--- The records ---

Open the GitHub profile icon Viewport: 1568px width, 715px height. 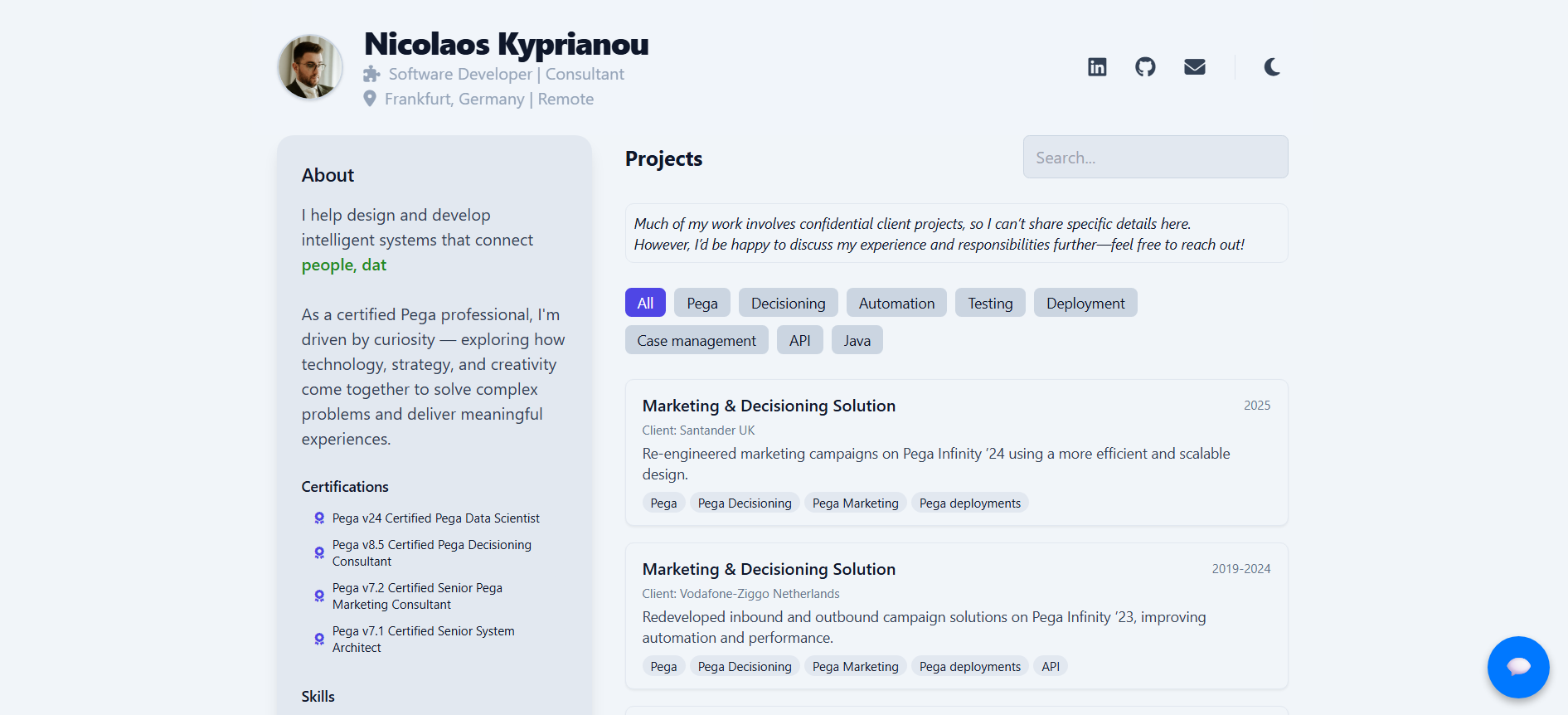tap(1145, 67)
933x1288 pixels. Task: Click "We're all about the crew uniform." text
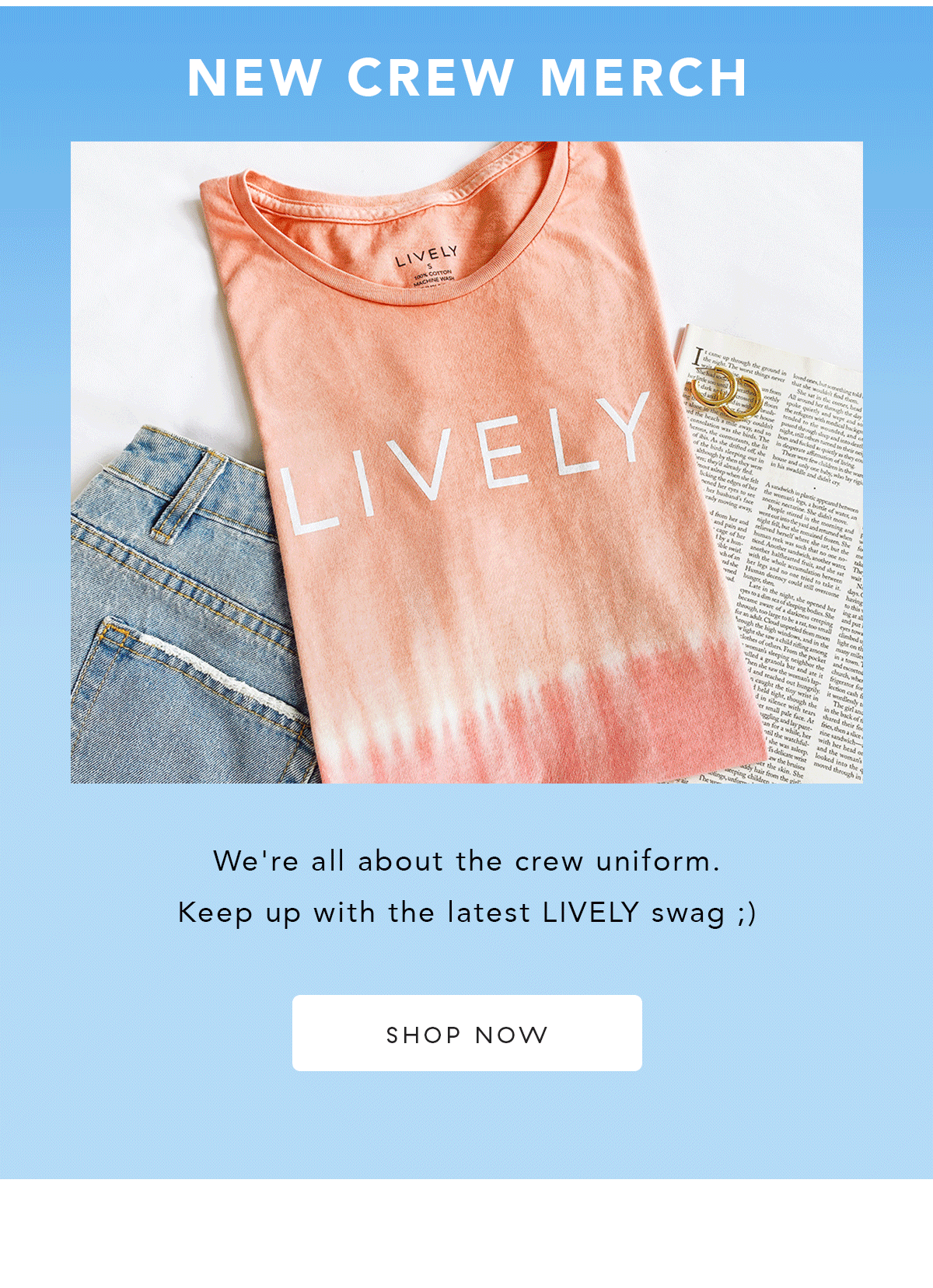pyautogui.click(x=466, y=861)
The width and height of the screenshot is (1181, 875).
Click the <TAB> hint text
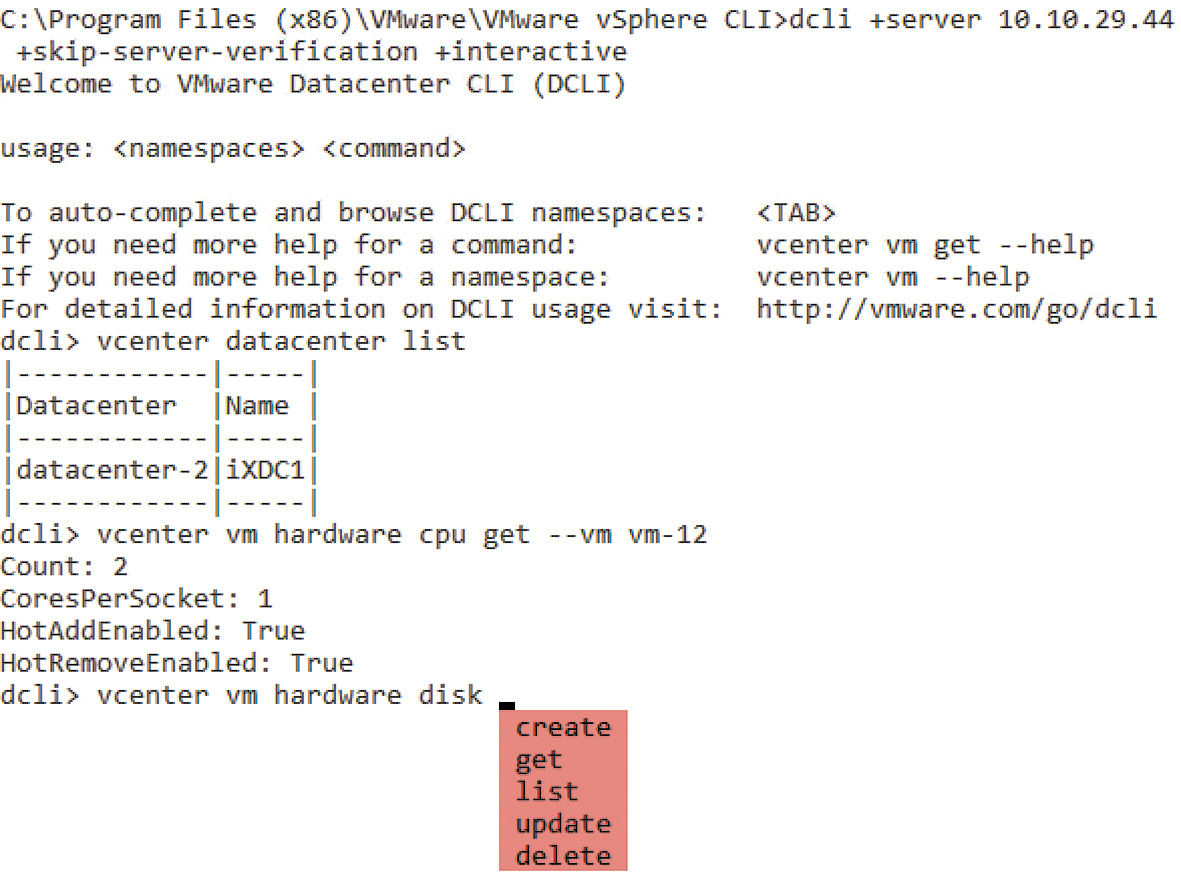click(x=796, y=213)
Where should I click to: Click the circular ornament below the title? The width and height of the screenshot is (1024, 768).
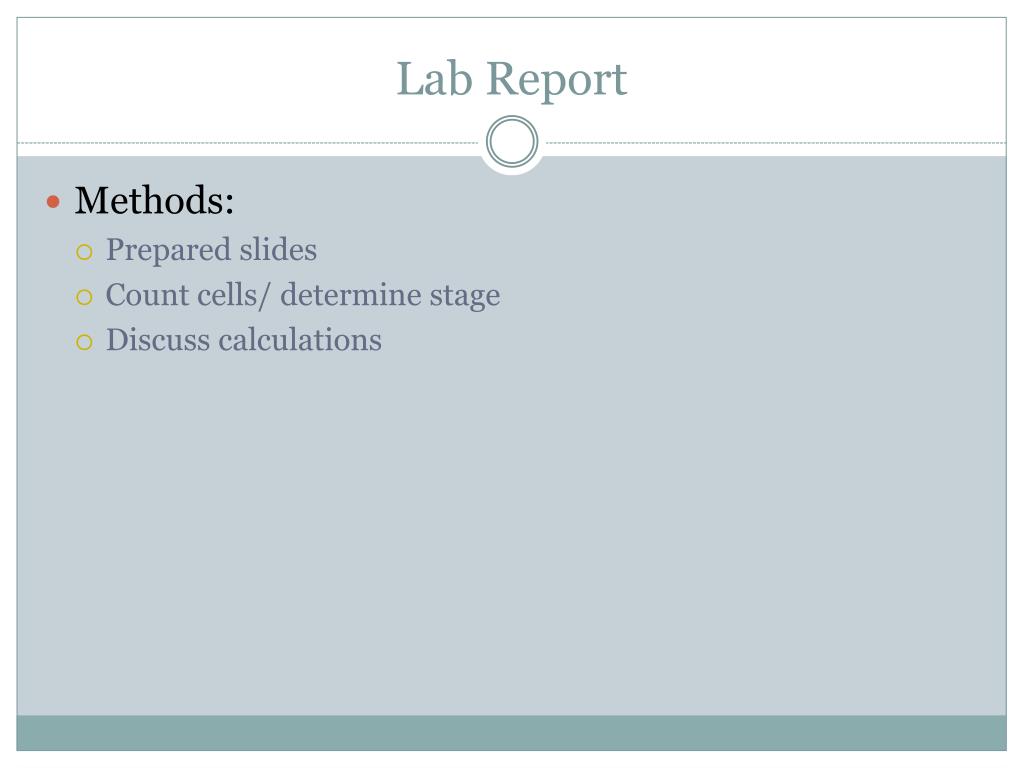coord(512,141)
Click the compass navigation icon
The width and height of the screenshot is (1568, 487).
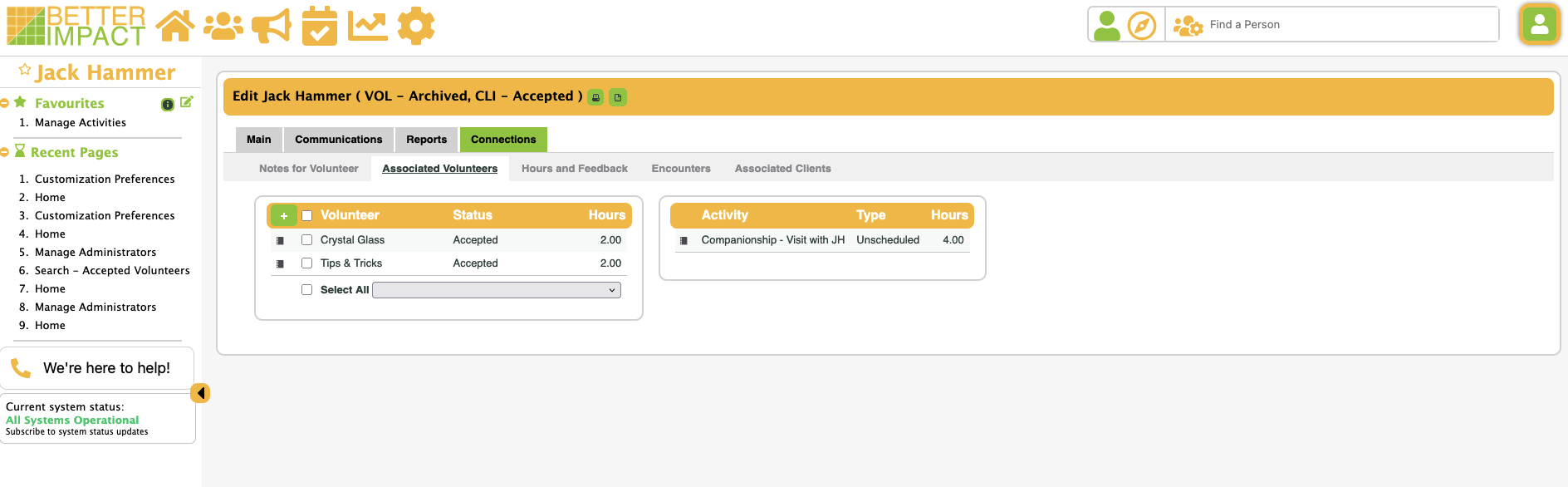tap(1142, 26)
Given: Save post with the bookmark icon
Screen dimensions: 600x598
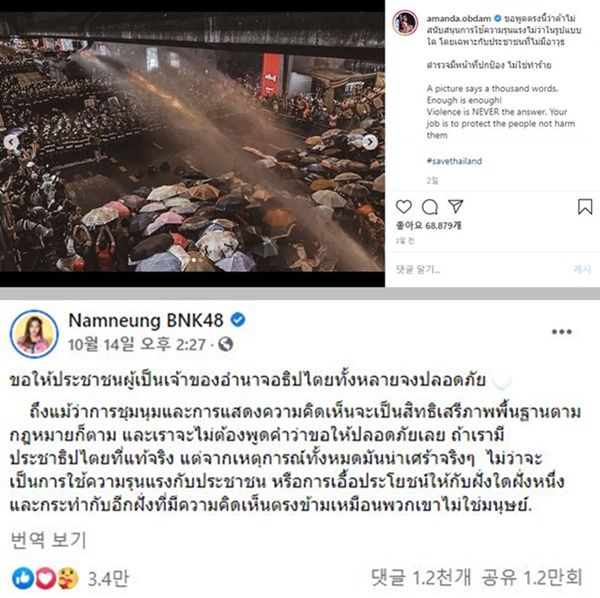Looking at the screenshot, I should 585,207.
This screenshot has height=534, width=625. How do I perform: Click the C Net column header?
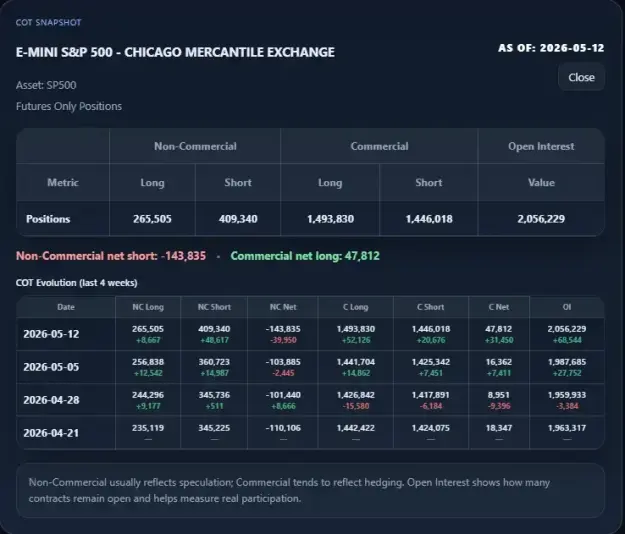coord(499,307)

---

**Stated goal:** Turn the items, starting with the line that contains "Click the compass navigation icon" and going on through the end of the items, into a two-column CSV with the headers "prompt" and "target", with one row per item, each value in a single quoted field, and line breaks replaced by spaces. Leave the pictures out.

**Completed task:**
prompt,target
"Click the compass navigation icon The width and height of the screenshot is (1568, 487).","tap(1142, 26)"
"Given: Save post with the bookmark icon Screen dimensions: 600x598","Looking at the screenshot, I should 585,207."
"This screenshot has height=534, width=625. How do I perform: Click the C Net column header?","coord(499,307)"